• Source text
※ ※ ※

Purpose : Cerebral visual impairment (CVI) resulting from brain injury is difficult to assess, since brain injury often also impairs the ability to communicate. Established approaches using preferential looking paradigms or visual evoked potentials are impracticable and hence generally not used clinically. We designed, built and validated a system that automatically determines visual thresholds in humans based on objective quantification of optokinetic responses.

Methods : Our system uses a screen to present band-limited stimuli that move continuously at 12 deg/sec, while a desktop eye-tracker monitors eye movements. An automated algorithm determines whether subjects' eyes move smoothly with the stimulus, tolerating occasional reverse saccades. The output drives real-time feedback in the form of music, to keep subjects engaged in the task. It also drives adaptive adjustment of contrast or spatial frequency, to find the threshold at which smooth tracking is 75% successful.

Results : First, we asked whether this system could make valid, reliable measurements of spatial vision. We used it to measure contrast thresholds at 8 different spatial frequencies in 4 healthy adults. The contrast sensitivity functions were (a) repeatable between subjects, (b) repeatable within-subject, and (c) inverted-U-shaped, suggesting that they reflected mechanisms of spatial vision.

Second, we asked whether the system could provide valid measures of acuity. In 8 healthy adults tested with and without optical correction, we found a good correlation (r=-0.88; p<0.001) between spatial-frequency tracking thresholds and LogMAR acuity measured using a tumbling-E chart. Furthermore, in 13 children with brain injury who could communicate, we found a good correlation (r=-0.74; p<0.01) between spatial-frequency thresholds and the LogMAR equivalent of their clinically assessed Snellen acuity.

※ ※ ※

• Given information
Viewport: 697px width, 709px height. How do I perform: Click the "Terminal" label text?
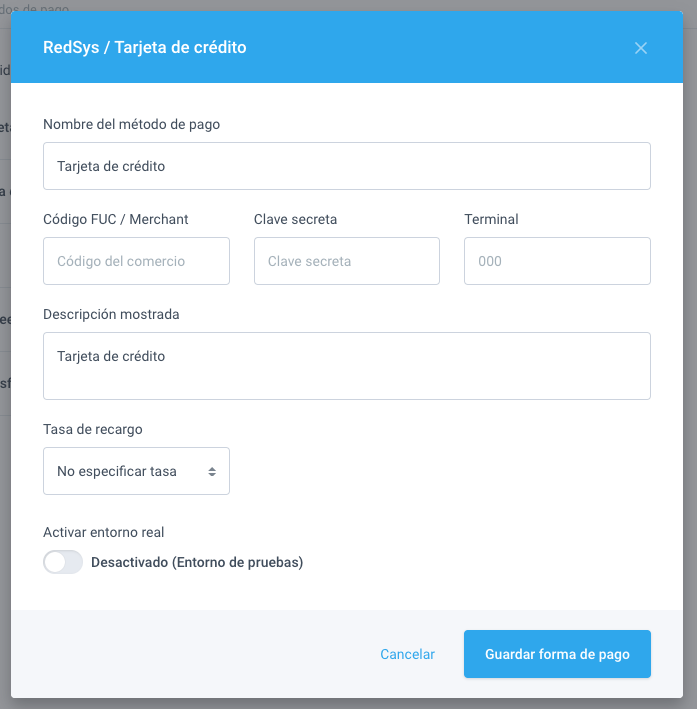point(491,219)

※ ※ ※

• What you have to do
Please decide whether each of these statements agrees with the eye-tracking study summary above, answering yes or no and quoting the words that settle it. 1. The stimuli move at 12 degrees per second. 2. Contrast thresholds were measured in 8 healthy adults. 3. The real-time feedback takes the form of music.

• Response
1. Yes: "move continuously at 12 deg/sec"
2. No: "measure contrast thresholds at 8 different spatial frequencies in 4 healthy adults"
3. Yes: "real-time feedback in the form of music"